** Exercises to complete **
(1) In the article about the Mongolian visitors at Lake Wateree, why did Rick make several trips out with the pontoon boat during the party?
(2) In the article about the Mongolian visitors, rewrite the passage from "For those of" up to and including "providing for another.", replacing "spare time" with "free time".

** Study text **
[Start of section]
Wateree residents treat Mongolians to Southern hospitality

Odgerel, Amartuvshin, Lynne Noble, Enkhtsetseg, Ganbold and Rick Noble.

As many of you who have attended a party at the Lake Wateree home of Rick and Lynne Noble can attest to, the event is always an affair to remember. For many years the Nobles have held a Flag Day party or a July 4th party with the yard decorated with flags of every nation, but this year’s celebration was a combination of many. The Nobles referred to this year’s party as a ‘welcome Lynne home from Mongolia day, Flag Day, Independence Day and welcome visitors from Mongolia to the United States day.’

Noble has been kept very busy since her return from Mongolia for the second time. As a Fulbright scholar and professor of Early Childhood Education at Columbia College, she spoke of her recent travels to Mongolia at a Mongolian visitor’s luncheon last week at the Marriott Hotel in Columbia. Lynne’s work there consisted of teaching educators and teacher candidates. She has also been instrumental in fund raisers for additional Gers for the people of Magnolia.

For those of you who do not know, a Ger is a building that is stocked with children’s books, magazines and games, as well as running activity, homework and reading sessions. The book Gers provide children with a place for reading in their spare time which encourages their interest in books, improving their reading skills. Some of the students take books to children who have physical impairments, unable to get to the Ger themselves. This has been a favorite project of both Lynne and Rick for some time. With help from friends and family, colleagues and their church family, they have been able to provide for one Ger and are in hopes of providing for another.

During her time away Lynne had the opportunity to ride a camel, visit Darkhan (the second largest city in Mongolia) and went to inner Mongolia. Last year while there, she went to the Gobi Desert. Lynne knits, crochets and felts and is interested in learning yarn/felt art that exists in Ulaan Baator, Mongolia.

When she returned home this time, she invited and hosted four of her fellow educators from Mongolia for a visit to the United States. It gave them an opportunity to share with Americans their way of life and an insight into their culture. They were involved in observation and conversation with Columbia College faculty, visited varsity graduate classes and took several excursions. Lynne took them to the zoo where they had a special tour and up close association with elephants, penguins and the Galapagos tortoises. They also visited the art museum, Edventure, the Richland County library, Charlotte, Charleston and the World Affairs Council luncheon.

Mongolia, being land-locked, has lakes but no ocean. The visitors found great pleasure in putting their feet in the ocean while in Charleston. It was the first time in the United States for three of the visitors who range in ages from 30 to 50 years.

The ladies names are Odgerel, Amartuvshin, Enkhtsetseg and the male is Ganbold. The Mongolian women do not use last names as we do – their last names are their father’s first name. Odgerel visited the USA many years ago as part of a program. All four of Noble’s guests attended church service Sunday morning at the Lake Wateree Presbyterian Church, USA where they were warmly greeted.

Despite the 100-plus degree heat the day of the party, many turned out to meet and greet the guests. To cool off the party-goers, Rick made several trips out with the pontoon boat while some swam. Lynne cooked hotdogs and guests brought dishes to compliment them. There were many salads, roll-ups, chips and dips and desserts. The Mongolians remarked how much they love American food.

They arrived on June 21 and returned to their own country on July 5. They were friendly, charming people and interesting to talk to. I know Lynne and Rick showed them the same hospitality that they extended to Lynne during her two trips to their country, just as they did for Rick when he visited there last year.
[End of section]
** Material shown **
[Start of section]
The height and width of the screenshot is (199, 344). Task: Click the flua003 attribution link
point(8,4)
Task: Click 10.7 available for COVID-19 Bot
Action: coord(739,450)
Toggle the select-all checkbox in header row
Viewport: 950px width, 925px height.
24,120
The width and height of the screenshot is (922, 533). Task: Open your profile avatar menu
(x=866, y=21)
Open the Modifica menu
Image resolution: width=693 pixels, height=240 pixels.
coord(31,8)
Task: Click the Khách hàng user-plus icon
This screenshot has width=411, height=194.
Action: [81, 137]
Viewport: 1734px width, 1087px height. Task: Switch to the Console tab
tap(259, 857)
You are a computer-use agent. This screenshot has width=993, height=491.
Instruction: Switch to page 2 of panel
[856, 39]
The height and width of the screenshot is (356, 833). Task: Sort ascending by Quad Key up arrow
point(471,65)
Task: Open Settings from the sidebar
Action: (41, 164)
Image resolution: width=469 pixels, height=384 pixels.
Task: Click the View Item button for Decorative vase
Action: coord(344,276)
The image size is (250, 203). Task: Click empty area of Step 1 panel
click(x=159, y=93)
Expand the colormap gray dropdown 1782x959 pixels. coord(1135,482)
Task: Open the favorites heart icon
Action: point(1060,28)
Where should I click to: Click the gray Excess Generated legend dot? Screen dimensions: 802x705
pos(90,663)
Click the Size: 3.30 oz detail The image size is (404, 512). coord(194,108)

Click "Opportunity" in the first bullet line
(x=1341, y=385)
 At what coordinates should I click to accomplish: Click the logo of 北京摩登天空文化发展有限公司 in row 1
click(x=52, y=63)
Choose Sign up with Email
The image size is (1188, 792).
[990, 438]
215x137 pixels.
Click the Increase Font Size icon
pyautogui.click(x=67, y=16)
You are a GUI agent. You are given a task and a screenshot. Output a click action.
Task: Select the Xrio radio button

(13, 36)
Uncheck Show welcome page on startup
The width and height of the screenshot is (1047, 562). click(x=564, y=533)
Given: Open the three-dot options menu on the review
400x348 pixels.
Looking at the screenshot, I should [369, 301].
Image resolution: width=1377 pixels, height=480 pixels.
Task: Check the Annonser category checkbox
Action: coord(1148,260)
[End of section]
** List of solutions **
(1) He took the pontoon boat out to cool off the party-goers, because the heat on the day of the party was over 100 degrees.

(2)
For those of you who do not know, a Ger is a building that is stocked with children’s books, magazines and games, as well as running activity, homework and reading sessions. The book Gers provide children with a place for reading in their free time which encourages their interest in books, improving their reading skills. Some of the students take books to children who have physical impairments, unable to get to the Ger themselves. This has been a favorite project of both Lynne and Rick for some time. With help from friends and family, colleagues and their church family, they have been able to provide for one Ger and are in hopes of providing for another.